**What to produce**
Tell how many lines of the data below have the string "page" in them. Say nothing more.

**Material provided**

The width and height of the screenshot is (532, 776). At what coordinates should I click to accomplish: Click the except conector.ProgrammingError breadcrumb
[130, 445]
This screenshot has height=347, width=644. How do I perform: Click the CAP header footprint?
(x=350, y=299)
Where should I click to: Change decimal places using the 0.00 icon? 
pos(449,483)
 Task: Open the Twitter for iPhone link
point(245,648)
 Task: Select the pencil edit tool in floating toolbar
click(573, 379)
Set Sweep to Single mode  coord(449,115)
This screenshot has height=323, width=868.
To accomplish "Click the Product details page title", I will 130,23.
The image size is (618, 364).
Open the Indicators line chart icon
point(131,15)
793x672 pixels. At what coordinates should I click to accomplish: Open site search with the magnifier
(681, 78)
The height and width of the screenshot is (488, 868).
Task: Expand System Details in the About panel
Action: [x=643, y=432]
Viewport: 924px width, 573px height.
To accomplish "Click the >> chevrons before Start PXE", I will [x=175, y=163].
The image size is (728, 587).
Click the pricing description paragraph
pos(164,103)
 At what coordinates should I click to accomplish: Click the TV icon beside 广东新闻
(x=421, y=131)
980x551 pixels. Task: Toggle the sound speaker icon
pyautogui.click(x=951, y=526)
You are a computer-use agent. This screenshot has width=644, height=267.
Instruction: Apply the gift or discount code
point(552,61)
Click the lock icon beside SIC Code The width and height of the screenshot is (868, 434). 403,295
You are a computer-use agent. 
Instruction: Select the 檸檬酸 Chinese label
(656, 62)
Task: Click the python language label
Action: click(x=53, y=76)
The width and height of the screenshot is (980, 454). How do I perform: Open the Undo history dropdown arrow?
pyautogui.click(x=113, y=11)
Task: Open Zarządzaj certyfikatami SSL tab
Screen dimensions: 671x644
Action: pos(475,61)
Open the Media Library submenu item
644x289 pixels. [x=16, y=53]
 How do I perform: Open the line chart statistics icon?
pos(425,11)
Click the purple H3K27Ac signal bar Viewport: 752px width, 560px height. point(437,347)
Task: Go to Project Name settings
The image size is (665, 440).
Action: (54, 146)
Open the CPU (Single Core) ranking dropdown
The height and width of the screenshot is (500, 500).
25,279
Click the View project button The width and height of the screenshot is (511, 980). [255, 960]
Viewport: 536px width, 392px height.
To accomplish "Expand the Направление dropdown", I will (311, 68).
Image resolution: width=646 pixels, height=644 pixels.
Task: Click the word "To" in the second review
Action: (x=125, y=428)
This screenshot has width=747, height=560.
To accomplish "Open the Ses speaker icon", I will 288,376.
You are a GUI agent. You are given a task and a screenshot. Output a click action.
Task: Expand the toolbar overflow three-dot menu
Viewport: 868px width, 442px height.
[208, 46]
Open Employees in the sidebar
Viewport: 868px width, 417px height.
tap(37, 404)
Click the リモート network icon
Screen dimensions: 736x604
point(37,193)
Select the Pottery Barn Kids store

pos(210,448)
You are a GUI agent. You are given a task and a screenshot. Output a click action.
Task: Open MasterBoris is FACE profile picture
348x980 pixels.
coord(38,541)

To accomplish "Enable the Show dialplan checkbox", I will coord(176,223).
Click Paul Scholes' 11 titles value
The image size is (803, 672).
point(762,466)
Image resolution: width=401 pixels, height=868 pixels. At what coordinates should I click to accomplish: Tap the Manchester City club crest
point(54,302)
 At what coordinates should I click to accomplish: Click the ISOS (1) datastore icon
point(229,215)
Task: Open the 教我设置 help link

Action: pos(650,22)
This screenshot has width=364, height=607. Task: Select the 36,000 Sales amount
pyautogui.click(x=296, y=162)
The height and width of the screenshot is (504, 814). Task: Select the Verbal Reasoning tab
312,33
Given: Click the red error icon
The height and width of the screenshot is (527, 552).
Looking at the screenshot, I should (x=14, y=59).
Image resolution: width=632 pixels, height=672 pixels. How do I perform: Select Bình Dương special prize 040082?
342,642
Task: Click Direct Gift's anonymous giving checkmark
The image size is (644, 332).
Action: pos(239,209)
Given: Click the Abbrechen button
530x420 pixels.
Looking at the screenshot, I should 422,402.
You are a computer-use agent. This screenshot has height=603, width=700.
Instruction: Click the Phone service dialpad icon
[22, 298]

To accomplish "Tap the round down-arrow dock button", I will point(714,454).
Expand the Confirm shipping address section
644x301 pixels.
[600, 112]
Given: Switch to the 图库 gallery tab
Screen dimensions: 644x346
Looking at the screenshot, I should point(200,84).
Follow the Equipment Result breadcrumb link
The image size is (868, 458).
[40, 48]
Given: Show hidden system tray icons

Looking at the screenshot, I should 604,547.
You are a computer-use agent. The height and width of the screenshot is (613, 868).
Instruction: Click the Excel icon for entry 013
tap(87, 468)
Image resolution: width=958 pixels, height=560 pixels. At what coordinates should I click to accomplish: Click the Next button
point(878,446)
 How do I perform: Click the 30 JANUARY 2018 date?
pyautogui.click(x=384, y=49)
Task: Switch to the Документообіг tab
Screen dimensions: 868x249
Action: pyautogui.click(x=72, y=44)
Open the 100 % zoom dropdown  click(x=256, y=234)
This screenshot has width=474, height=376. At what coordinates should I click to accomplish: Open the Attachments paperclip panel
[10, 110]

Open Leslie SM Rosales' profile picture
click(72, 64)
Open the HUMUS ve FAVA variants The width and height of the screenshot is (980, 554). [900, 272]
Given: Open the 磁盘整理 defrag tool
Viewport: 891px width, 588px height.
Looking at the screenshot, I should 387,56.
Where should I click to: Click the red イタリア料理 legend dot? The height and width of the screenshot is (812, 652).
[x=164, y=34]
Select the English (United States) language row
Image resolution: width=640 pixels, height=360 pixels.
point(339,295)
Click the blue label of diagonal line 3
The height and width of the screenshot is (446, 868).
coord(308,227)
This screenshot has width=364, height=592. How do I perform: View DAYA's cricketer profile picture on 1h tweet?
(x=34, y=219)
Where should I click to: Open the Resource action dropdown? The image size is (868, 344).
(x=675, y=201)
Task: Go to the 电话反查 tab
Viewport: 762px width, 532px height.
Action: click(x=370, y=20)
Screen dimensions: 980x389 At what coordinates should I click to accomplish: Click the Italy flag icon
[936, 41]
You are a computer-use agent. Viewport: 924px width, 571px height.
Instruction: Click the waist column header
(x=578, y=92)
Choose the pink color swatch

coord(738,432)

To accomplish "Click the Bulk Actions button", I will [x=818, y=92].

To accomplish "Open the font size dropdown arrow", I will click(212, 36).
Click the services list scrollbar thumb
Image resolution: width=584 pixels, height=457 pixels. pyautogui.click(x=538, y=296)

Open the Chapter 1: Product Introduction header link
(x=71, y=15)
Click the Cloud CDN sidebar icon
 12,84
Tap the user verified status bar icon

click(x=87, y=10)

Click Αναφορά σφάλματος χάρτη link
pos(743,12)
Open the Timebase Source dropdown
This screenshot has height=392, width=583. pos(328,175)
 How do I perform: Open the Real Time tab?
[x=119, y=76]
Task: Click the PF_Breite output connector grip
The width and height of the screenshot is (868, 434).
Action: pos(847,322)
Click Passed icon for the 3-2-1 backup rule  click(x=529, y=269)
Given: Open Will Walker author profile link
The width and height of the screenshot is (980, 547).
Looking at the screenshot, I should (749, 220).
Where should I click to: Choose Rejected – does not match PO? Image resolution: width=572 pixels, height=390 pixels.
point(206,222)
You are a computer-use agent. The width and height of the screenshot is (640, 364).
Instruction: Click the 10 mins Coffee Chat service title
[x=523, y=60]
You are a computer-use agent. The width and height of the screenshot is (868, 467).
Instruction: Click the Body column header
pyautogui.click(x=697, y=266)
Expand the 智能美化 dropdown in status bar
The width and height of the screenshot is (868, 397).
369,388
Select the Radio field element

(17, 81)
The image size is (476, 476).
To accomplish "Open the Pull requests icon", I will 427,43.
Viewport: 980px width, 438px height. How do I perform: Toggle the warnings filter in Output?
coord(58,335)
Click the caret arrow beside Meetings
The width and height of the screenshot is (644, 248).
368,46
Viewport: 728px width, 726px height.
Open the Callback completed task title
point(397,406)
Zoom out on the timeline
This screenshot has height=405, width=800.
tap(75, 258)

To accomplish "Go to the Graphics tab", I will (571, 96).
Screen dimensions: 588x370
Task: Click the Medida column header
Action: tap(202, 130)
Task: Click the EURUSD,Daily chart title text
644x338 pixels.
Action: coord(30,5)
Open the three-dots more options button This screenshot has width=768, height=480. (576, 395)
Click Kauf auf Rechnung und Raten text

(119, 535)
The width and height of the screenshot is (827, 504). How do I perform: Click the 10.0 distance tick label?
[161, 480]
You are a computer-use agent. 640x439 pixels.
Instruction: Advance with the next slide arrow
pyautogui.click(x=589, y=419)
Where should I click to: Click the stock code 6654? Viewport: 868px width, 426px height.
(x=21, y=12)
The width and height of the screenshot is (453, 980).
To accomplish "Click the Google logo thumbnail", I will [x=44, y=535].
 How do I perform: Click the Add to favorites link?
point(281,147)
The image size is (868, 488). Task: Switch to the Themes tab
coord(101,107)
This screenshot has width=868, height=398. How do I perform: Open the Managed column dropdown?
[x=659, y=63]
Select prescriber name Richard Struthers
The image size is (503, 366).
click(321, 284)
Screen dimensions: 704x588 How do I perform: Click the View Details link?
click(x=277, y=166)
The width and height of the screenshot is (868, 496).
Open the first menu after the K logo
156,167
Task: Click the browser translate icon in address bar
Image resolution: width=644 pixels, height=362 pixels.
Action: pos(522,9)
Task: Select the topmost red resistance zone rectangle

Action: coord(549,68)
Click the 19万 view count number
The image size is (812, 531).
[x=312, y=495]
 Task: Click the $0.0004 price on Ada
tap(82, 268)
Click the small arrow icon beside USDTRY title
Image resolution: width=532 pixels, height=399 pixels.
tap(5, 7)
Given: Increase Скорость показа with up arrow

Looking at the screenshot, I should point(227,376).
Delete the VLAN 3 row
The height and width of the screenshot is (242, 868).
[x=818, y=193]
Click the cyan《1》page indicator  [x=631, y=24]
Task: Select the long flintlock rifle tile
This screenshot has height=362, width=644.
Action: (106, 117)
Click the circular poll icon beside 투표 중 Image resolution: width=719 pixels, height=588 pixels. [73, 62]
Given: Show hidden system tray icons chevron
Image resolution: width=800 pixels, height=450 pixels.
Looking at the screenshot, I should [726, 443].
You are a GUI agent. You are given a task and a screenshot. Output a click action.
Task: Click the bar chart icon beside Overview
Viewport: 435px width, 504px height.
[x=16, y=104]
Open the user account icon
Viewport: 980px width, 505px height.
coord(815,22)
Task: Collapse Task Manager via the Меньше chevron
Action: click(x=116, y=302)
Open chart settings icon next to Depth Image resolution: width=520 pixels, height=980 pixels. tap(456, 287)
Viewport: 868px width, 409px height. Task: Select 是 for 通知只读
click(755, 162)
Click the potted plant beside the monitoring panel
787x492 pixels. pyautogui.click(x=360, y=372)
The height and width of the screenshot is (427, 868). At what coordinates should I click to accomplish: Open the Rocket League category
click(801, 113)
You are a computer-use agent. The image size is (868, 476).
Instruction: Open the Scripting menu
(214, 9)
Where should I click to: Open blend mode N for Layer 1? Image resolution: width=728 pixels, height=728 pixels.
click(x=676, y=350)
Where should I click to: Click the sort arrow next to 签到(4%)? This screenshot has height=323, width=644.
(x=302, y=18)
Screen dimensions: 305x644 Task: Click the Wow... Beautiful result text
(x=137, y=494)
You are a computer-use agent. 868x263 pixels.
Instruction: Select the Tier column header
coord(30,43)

**Task result**
2